• **WORK REQUEST**
Beginning at the line that includes "Swing&South (158, 53)" in the entries below, print each line exactly as it appears, through the last one.

• **THE DATA**
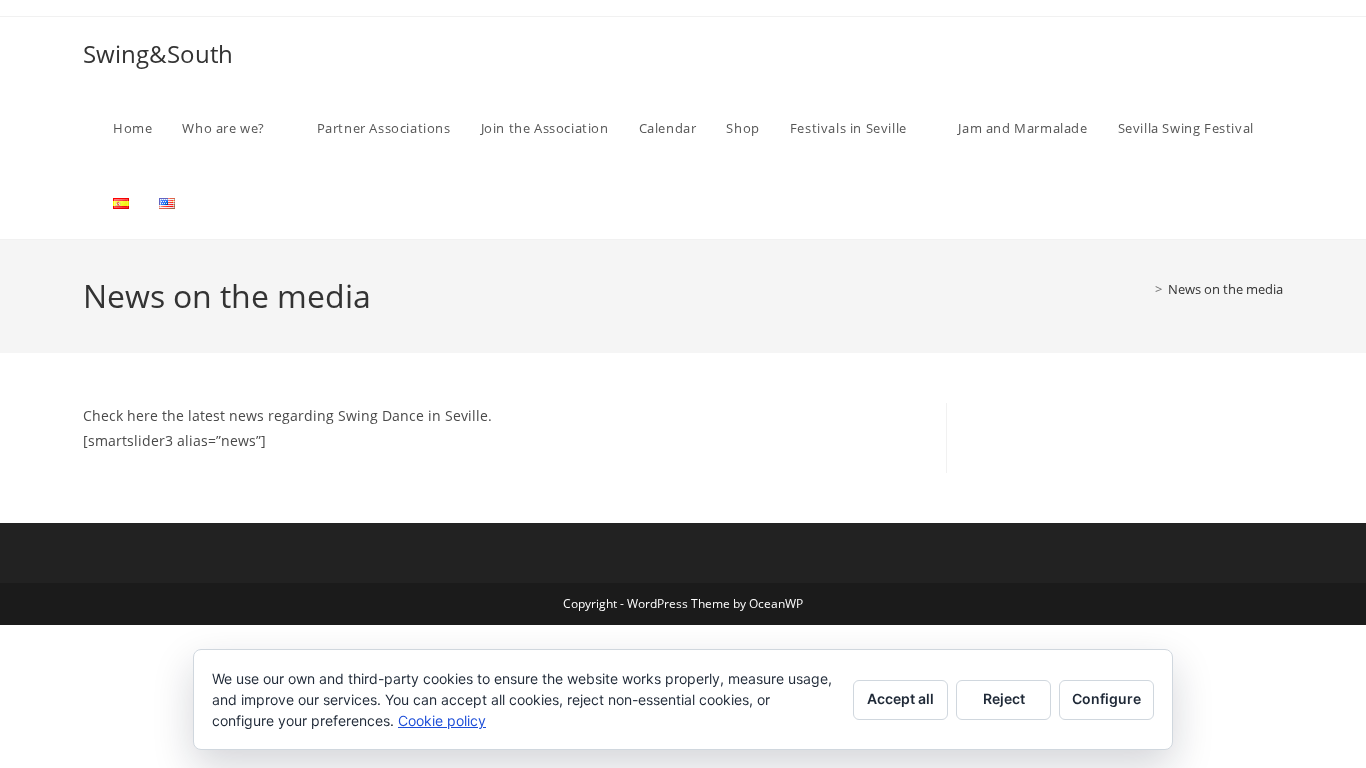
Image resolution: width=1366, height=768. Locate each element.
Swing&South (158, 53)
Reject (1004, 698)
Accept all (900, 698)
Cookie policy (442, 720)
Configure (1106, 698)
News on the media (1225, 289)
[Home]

• **WRITTEN REPLY**
Swing&South (158, 53)
Reject (1004, 698)
Accept all (900, 698)
Cookie policy (442, 720)
Configure (1106, 698)
News on the media (1225, 289)
[Home]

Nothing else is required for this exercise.